Anyway, if your instructor insists that the answer to this problem is independent of the radii of the spheres, please post your instructor's solution once you have it. I'd like to take a look at it.

Last edited by a moderator: Apr 24, 2017
3. Mar 20, 2010

### collinsmark

I just noticed that your attachment is your instructor's solution. Earlier I thought that it was your attempt at a solution. So I guess I should comment on that now.

I disagree with the instructor's solution. Starting with:

$$(m_1 + m_2) gh_f = (m_1 + m_2)gh_i + \frac{kq_1q_2}{2x}$$

Here, $$kq_1q_2/2x$$ is not the potential energy difference between the two spheres.

If the two sphere's were the *same* polarity, and you were separated at a distance of 2x, and you were to *release* them in space somewhere, you could calculate the final velocity using this relationship. But that's way different from talking about the energy released from a closer distance to a distance 2x. Not the same thing.

Or, in the case that they are oppositely charge (as they are in this problem), it represents the amount of work the system has done to bring them together from infinity to a distance of 2x. But it does not represent the energy left when going from 2x to some smaller distance!

So I'm sticking with my original comments. I think this problem is bogus.

4. Mar 21, 2010

### vela

Staff Emeritus
That formula assumes the zero of electric potential is at infinity, so they're wrong if that's indeed what they said. But I'm guessing what they meant is you can use it to calculate differences in potential energy between two points, which is correct; however...
You're right about this, which is why the problem is horribly flawed.
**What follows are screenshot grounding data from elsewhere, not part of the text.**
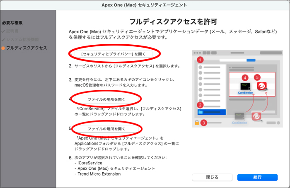Click the checkmark next to 証明書
Screen dimensions: 290x188
[3, 31]
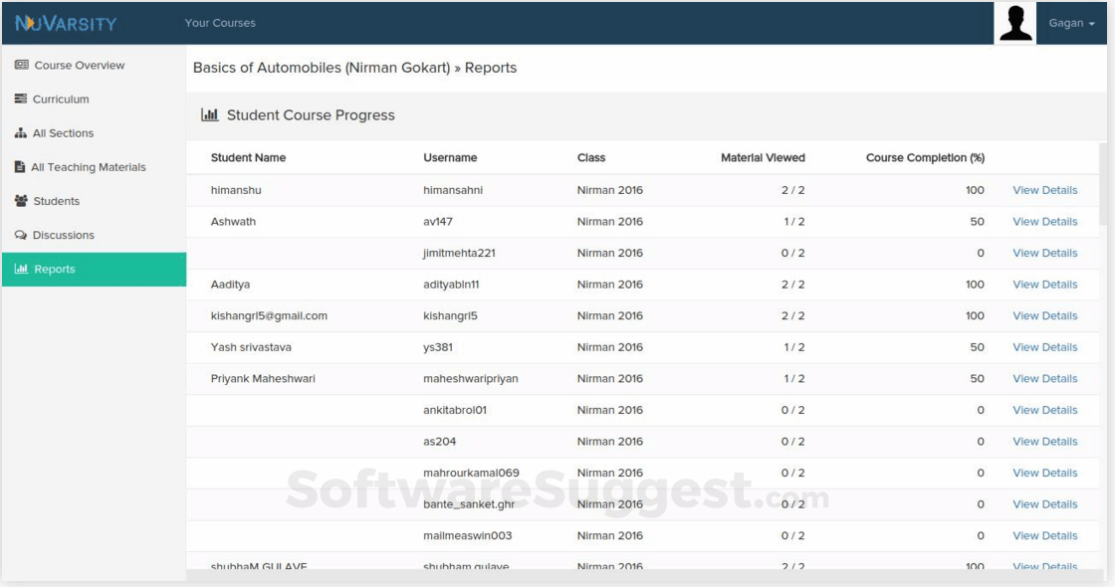Click the Course Overview sidebar icon
The height and width of the screenshot is (587, 1115).
pos(21,66)
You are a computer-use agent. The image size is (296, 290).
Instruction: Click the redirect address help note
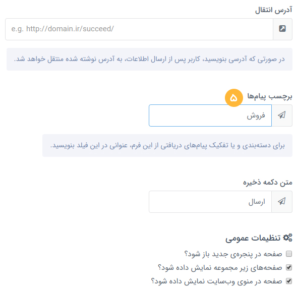tap(149, 59)
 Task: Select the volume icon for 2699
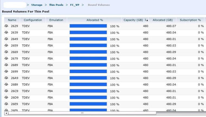6,71
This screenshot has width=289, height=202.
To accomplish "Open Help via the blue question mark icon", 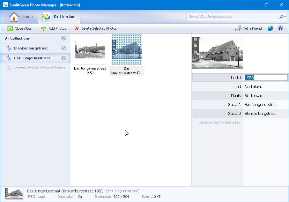I will pyautogui.click(x=280, y=28).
An underlying assumption in the solution is that the electric potential energy simply disappears when the charges cancel each other; consequently, the maximum height the masses achieve should depend solely on their kinetic energy at the time of collision. Ask your professor to calculate the kinetic energy of the masses when they collide. The kinetic energy will depend on the radius of the spheres, and it will diverge if you assume point masses.

5. Mar 22, 2010

### terence108

collinsmark,

Could you please explain why you used the energy stored within a capacitor instead of using U=-kq^2(1/a - 1/b) ?

Last edited: Mar 22, 2010
6. Mar 22, 2010

### collinsmark

Treating the system as a capacitor, is an unnecessary step. I did it because since both sphere's are oppositely charged, the thing is working similarly to an open-circuit capacitor (with sphere's instead of plates). And in my mind, I found it easier to conceptualize the thing that way.

But one can find the same answer by finding the potential differences between the spheres. The tricky part is knowing where to put the test charge when calculating the potentials, and knowing that the potential is constant everywhere within the conducting sphere (since the electric field is zero).

Treating it as a capacitor means that it is a self-contained system and I can easily find the potential energy of the system simply by using (1/2)CV2. But you get the same end result either way.

By the way, after double checking coffee-stained napkin scribble, I now find the electric potential energy of the system is (while the spheres are charged up):

$$U = kq^2 \left( \frac{1}{R} - \frac{1}{d-R} \right) = kq^2 \frac{d-2R}{R(d-R)}$$

But anyway, I didn't put too much effort into figuring out the precise, final solution once I realized the heavy dependence of R. Once I was able to show that, I didn't see much point in continuing further. There was already so many assumptions/approximations we were making from the start, and at least one of them is not a good approximation (namely the spherical charge distribution).